# Hardware upgrade für TESO?



## Benne74 (13. Januar 2021)

Hallo,

meine Schwester hat im PVP massive Performanceprobleme bis hin zur Unspielbarkeit. Diese treten allerdings nach Ihrer Beschreibung in erster Linie mit einem "Hüter" auf. Mit ihrer "Nachtklinge" hat sie keine Probleme. Teflektionen wurden bereits heruntergeschraubt ohne eine spürbare Verbesserung . Auch Veränderung der Sichtweite brachte nichts.
Falsch getippt... Sorry

Hier ist noch die Hardwareausstattung.

CPU: Ryzen 1700
MB: Asroch B350 Pro 4
Ram: 16 Gb Kingston (2x8) Dual-Ranked
Graka: Sapphire Radeon R9 290

Ist es wohl eher die CPU oder die Graka?

Vielen Dank schon einmal für Eure Tips.


----------



## psalm64 (13. Januar 2021)

Um mal HisN zu zitieren:








						FAQ: Performance-Probleme. Es Ruckelt. FPS brechen ein. Framedrops. Lags.
					

Performance Probleme  Wer kennt das nicht, man zockt sein Lieblingsspiel, ein neues Spiel oder einen Oldie, und plötzlich ruckeln die Frames nur so über den Schirm. Falls es tatsächlich ein Hardware-Problem sein sollte, lässt sich das sehr einfach feststellen. Alles was ihr dazu braucht sind...




					www.computerbase.de
				



Damit sollte man sehen können, wo das Problem liegt.
Schnelle aber eher ungenaue Methode, könnte für eine erste Einschätzung aber reichen:
Task-Manager aufmachen, auf Reiter Leistung wechseln und zocken. Wenn das Problem auftritt aus dem Spiel gehen und auf die Graphen gucken, wenn da irgendwas auf Anschlag ist, ist das Problem vielleicht gefunden.

Abgesehen davon:
In welcher Auflösung und in etwa welchen Einstellungen wird gespielt... Mir hilft das zwar nichts, weil ich das Spiel nicht kenne, aber vielleicht kann das dann jemand anders einschätzen der TESO kennt?


----------



## Benne74 (13. Januar 2021)

Auflösung ist 1920 x 1080.
Internetverbindung ist eine 16000er DSL Leitung von Vodafone.

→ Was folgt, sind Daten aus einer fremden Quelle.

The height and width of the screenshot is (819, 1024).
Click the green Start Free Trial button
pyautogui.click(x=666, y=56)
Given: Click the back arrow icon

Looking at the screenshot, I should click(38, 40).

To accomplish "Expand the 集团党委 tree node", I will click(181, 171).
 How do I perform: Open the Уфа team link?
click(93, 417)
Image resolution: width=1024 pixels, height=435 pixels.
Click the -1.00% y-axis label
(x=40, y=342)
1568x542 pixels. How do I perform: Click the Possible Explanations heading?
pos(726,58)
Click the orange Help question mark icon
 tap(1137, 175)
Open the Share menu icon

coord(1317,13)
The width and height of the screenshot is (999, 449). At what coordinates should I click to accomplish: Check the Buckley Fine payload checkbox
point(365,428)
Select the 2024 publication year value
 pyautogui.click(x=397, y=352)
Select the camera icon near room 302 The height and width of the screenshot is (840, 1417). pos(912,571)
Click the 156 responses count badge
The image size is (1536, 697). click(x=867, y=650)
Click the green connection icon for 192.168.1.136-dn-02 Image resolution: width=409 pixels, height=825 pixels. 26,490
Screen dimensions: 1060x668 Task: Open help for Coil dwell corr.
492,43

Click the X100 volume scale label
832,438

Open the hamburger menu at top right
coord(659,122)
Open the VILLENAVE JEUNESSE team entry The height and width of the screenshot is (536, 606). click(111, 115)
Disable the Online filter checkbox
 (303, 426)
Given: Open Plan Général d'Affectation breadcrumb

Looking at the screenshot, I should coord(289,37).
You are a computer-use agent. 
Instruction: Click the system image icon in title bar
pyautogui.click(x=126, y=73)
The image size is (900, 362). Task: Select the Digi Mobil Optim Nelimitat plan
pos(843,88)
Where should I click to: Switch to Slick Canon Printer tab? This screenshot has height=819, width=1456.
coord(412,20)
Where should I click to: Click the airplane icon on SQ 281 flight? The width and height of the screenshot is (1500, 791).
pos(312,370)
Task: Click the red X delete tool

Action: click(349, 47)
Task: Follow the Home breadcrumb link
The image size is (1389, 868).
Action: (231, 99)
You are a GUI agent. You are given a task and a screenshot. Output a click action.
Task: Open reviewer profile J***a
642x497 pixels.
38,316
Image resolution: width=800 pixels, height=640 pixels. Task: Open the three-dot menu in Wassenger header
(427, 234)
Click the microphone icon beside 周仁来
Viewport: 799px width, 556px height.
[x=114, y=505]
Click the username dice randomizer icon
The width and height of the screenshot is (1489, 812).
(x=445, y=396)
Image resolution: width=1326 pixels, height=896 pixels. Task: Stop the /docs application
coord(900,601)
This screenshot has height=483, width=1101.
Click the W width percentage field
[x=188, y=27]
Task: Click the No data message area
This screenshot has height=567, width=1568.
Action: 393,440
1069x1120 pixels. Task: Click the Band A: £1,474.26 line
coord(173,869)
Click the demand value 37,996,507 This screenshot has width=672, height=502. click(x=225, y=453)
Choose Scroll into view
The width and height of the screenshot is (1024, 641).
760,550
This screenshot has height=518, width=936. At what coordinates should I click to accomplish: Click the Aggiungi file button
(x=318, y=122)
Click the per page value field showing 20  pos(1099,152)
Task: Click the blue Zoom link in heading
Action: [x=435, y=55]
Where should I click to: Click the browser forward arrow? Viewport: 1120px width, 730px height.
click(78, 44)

Die Einstellungen wurden testweise schon runtergedreht. Das Problem ist, das ich mir aus Zeitgründen noch nicht vor Ort schauen konnte. Interessant finde ich, dass das Problem wohl nur im PVP Auftritt. Wenn sie Solo bzw. ohne PVP unterwegs ist, hat sie keine Probleme. Habe bisher recherchiert, das TESO wohl schlecht Multicore optimiert ist...


----------



## psalm64 (13. Januar 2021)

Bin kein TESO-oder MMORPG-Spezi, aber geht MMO mit vielen Spielern nicht meistens (massiv) auf die CPU? Wenn TESO nicht Multicore-optimiert ist und es im Solo ohne Probleme läuft, würde das ja passen.
Da helfen dann auch die 8C/16T des AMD 1700er nicht...
Dann ist es ggf. wichtig im Taskmanager nicht stumpf auf die CPU-Last zu gucken, sondern auch auf die einzelnen Threads. Also entweder HisN Anleitung folgen  oder für den schnellen Blick im Task-Manager auf die detailierte CPU-Ansicht gucken, wenn das Problem auftritt.


----------



## NatokWa (13. Januar 2021)

Also ich spiele TESO auf nem NUC mit ner i5-8259U CPU und einer GTX1080 welche in nem Razer CoreX steckt . Spiele ebenfalls in 1080P und kann sagen das des Spiel Grafikmäßig SEHR schlecht "optimiert" ist.
Durch das eine Gebiet bzw manche STädte renne ich bei Max Einstellungen mit festgenagelten 100FPS (Mehr gehen anscheinend aus irgendwelchen Gründen nicht) und in anderen Gebieten die sich Optisch in Sachen Anspruch kaum unterscheiden habe ich dann so ~40-50FPS. Völlig unabhängig davon wie viele andere Spieler in der Nähe sind. 
Allerdings ist in letzterem Fall die GraKa am rumdümpeln bei unter 60% Auslastung daher gehe ich mal von starker CPU-Last aus welche der NUC natürlich nicht so stemmen kann .
Von dieser Seite her sehe ich einen 1600'er Ryzen auch nicht gerade als das Optimum an, er sollte aber doch besser Performen als mein NUC  
Und nein, ich habe das Game noch nicht auf dem Sys in meiner SIG gezockt, da isset noch netmal installiert bisher


----------



## JoM79 (17. Januar 2021)

TESO ist teils stark CPU limitiert, dazu nutzt es kaum Kerne.
Hilft also hauptsächlich ein schnellerer Prozessor mit mehr Singlethreadleistung.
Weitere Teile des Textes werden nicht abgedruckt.